Oops,just thought of something else,will the biopsy be able to remove the whole lymph node,it would be nice to be able to get that sucker out of you!!! Just remember,it's your body only you know what is best for you! The Dr's and we can say what we would do but whatever decision you make it will be the right one for you. Try and enjoy the rest of your vacation!!

CJRT

Thanks belle! I'm going to read what you wrote again before my appt with her but you have given me some important things to think about. Thank you! Hugs... Off to try to enjoy the last few days of vacation with the fam

belleeast

Cjrt,how did your appt go? Hope you enjoyed your vacation.

CJRT

Thanks for thinking of me, Belle. Had an incredible vacation and truly felt relaxed. The appt. went really well and I appreciate all of your thoughts. She explained why the board felt that waiting would be a good option, and she even said something to the effect, "Don't think anyone has written you off or is hanging you out to dry." She explained the reasoning in detail and basically said the options are (1) that treatment is working, the node is the same type of cancer, and it's just lagging behind other indicators (the TM, the hip being clear, etc.) or that (2) it is something benign and named a few options. Hypothetical option (3) would be that it is cancer that switched receptor status but she said that no one thinks this is a possibility because that would mean I would have had no treatment for 6 months for that type of cancer and yet the node didn't increase size or uptake and the TM fell and remained stable. Apparently the downside to removal is the location...deep within the armpit...and a high probability of neuro. problems in my arm and shoulder that could develop. She said if it were her, she would wait 2 months and then do a needly biopsy because because it is much less invasive. The downside to doing the biopsy without waiting is the risk of neuro problems when the PET in 2 months might show that it shrunk.
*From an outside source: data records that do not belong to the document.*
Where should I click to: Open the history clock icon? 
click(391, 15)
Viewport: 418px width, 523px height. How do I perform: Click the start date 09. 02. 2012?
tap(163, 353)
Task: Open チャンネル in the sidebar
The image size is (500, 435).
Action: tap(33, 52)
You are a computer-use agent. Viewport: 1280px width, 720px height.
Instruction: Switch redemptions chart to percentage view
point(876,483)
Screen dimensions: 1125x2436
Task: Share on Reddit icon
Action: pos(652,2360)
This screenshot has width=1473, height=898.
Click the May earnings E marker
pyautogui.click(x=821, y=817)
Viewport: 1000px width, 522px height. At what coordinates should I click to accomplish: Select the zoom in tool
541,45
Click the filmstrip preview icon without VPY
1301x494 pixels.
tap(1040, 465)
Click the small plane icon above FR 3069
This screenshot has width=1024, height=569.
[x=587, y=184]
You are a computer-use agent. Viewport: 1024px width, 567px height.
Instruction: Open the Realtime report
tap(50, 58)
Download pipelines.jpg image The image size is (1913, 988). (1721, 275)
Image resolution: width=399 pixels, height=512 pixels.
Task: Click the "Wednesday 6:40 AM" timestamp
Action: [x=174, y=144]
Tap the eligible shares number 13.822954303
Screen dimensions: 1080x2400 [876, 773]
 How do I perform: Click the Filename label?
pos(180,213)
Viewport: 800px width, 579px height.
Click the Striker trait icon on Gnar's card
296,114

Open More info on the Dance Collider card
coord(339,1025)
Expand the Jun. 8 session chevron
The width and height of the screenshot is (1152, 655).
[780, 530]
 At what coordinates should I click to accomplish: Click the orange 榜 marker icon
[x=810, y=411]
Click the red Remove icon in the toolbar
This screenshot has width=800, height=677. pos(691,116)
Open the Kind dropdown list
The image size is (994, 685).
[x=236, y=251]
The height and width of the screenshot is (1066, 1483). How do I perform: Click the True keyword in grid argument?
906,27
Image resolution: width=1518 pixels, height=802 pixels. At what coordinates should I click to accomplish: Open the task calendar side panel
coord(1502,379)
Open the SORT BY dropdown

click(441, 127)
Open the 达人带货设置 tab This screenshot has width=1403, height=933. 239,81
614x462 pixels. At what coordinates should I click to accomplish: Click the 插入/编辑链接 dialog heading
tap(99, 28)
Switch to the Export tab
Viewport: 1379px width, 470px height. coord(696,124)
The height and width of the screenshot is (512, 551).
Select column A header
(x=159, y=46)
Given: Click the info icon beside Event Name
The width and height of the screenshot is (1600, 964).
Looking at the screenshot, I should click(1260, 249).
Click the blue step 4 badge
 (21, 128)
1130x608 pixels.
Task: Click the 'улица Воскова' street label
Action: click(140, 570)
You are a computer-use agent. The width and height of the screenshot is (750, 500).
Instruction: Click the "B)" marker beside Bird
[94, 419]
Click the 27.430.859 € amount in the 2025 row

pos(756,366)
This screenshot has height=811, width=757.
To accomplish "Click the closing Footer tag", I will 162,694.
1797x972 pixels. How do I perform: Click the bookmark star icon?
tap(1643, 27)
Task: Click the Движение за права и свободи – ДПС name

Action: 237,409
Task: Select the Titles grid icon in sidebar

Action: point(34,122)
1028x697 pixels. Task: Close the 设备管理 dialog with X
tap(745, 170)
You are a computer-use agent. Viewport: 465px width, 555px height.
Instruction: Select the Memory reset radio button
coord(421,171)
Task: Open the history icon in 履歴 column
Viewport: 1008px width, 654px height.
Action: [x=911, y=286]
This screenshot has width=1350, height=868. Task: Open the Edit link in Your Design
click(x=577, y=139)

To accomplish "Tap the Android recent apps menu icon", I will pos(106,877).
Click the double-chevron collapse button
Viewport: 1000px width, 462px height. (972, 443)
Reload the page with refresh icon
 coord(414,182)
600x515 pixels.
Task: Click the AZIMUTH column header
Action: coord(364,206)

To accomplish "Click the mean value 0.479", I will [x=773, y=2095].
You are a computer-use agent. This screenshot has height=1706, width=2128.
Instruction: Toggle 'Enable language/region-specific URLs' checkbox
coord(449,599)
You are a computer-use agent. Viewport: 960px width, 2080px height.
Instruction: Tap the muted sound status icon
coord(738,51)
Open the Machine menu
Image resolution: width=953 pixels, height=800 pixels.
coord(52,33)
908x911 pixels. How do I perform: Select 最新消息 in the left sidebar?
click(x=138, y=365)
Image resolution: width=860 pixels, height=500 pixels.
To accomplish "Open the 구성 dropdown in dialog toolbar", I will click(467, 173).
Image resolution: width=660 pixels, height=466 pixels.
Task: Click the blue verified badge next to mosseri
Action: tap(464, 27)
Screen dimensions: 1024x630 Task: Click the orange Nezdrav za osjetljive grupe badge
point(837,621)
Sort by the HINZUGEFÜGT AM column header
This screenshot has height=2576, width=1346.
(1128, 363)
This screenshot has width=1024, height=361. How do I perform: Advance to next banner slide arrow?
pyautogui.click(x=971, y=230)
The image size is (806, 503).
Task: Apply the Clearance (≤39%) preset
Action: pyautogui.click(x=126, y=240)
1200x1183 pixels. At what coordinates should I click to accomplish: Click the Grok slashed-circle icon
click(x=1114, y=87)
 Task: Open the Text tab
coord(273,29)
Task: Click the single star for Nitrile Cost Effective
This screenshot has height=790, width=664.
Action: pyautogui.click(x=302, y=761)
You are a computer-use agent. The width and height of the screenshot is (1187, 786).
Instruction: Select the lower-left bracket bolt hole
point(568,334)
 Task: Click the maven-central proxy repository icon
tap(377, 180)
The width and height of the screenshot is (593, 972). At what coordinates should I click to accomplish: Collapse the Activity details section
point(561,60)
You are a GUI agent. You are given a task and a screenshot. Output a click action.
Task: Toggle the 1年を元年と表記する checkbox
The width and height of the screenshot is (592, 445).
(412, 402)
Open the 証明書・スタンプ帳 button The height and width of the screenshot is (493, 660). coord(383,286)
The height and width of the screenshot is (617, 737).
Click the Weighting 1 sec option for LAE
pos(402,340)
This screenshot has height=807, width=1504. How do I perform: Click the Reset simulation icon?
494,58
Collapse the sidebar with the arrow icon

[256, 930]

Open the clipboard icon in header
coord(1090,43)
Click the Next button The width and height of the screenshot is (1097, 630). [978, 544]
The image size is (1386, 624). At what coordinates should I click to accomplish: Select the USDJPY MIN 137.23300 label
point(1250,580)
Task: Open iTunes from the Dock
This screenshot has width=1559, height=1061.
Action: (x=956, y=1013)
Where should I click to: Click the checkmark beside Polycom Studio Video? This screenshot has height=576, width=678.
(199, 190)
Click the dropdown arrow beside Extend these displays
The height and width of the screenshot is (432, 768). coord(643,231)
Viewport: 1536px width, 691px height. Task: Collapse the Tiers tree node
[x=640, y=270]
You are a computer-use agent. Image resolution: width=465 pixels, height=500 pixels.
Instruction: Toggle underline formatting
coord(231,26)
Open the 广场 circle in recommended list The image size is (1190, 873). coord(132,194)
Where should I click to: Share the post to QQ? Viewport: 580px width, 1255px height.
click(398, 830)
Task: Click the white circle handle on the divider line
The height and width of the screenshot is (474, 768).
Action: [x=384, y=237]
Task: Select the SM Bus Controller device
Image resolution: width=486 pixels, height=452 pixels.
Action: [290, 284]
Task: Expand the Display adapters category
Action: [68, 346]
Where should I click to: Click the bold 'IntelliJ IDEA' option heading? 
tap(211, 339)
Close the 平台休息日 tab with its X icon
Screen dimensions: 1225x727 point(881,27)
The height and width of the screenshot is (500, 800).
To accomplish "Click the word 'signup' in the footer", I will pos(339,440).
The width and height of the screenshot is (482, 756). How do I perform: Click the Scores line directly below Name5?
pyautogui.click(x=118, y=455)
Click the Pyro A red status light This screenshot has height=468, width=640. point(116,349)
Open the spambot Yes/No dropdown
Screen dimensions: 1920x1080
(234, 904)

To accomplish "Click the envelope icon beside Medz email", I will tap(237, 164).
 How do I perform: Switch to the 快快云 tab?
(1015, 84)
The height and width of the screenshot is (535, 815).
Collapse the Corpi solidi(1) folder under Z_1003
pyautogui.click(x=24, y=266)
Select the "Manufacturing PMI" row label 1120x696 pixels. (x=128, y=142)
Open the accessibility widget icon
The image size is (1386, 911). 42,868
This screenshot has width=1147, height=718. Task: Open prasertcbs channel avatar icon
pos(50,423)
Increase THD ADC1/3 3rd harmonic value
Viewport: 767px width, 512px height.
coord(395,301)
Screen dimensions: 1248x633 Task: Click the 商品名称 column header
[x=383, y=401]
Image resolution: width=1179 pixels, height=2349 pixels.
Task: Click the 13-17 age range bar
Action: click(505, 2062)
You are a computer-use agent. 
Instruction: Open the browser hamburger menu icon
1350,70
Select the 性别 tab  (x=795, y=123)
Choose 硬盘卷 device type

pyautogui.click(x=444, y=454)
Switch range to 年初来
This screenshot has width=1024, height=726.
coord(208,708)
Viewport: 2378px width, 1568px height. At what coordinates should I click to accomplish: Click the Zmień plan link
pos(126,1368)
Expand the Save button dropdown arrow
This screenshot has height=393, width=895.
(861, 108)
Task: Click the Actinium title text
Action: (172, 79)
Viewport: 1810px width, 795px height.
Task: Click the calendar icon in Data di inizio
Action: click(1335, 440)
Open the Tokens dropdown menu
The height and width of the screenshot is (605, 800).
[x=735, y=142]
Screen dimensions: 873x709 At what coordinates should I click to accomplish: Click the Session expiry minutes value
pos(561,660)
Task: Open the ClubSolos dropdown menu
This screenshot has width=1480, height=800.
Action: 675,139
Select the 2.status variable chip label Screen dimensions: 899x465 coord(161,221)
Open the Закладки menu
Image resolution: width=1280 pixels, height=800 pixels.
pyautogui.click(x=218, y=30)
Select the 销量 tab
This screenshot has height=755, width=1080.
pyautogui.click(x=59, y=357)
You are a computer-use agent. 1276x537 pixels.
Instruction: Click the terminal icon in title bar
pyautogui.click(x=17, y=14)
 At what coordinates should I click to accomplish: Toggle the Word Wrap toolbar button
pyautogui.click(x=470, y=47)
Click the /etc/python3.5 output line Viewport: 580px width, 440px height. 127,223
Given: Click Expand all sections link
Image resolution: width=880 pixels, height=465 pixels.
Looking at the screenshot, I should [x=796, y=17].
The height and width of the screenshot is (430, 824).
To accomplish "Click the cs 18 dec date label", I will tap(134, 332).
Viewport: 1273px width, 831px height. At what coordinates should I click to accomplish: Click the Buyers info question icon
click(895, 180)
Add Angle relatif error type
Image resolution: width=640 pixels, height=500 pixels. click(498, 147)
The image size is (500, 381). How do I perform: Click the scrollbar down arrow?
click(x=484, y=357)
She answered a bunch of my other questions too- including the excellent one you suggested. The biopsy will not tell her much about the treatment killing the cells. She says that she can see that better from progressive PET scans. I had also asked about vaccine trials if I am NED, but she said you have to be off other treatment to even be considered, which she would not recommend for me. Okay, that is enough my rambling! I have a PET scheduled mid-Sept with the plan to definitely biopsy without bringing it back to the tumor board if the node remains unchanged again. Thank you again!!

belleeast

Cjrt,I am happy you enjoyed your vacation and were able to relax. Sounds like you have a good mo,glad she answered your questions. Her reasoning seems pretty sound,the risk of neuro problems in your arm and shoulder is reason enough to wait. Will pray it has shrunk or disappeared by the time of pet scan. Good news is you only have a month now to wait . I have mo appt on 16th with her physician assistant,decided to keep it and tell her of my back pain,rib cage,shoulder pain. My daughter's reasoning is the last time my mo was on maternity leave,the sub mo(even tho I didn't like him) didn't hesitate to order test,sending me to ER to get complete heart work up. So am hoping they will order a pet scan or some time of scan to ease my mind on that front anyway. I am going to request I see my reg Mo in 3 months,again.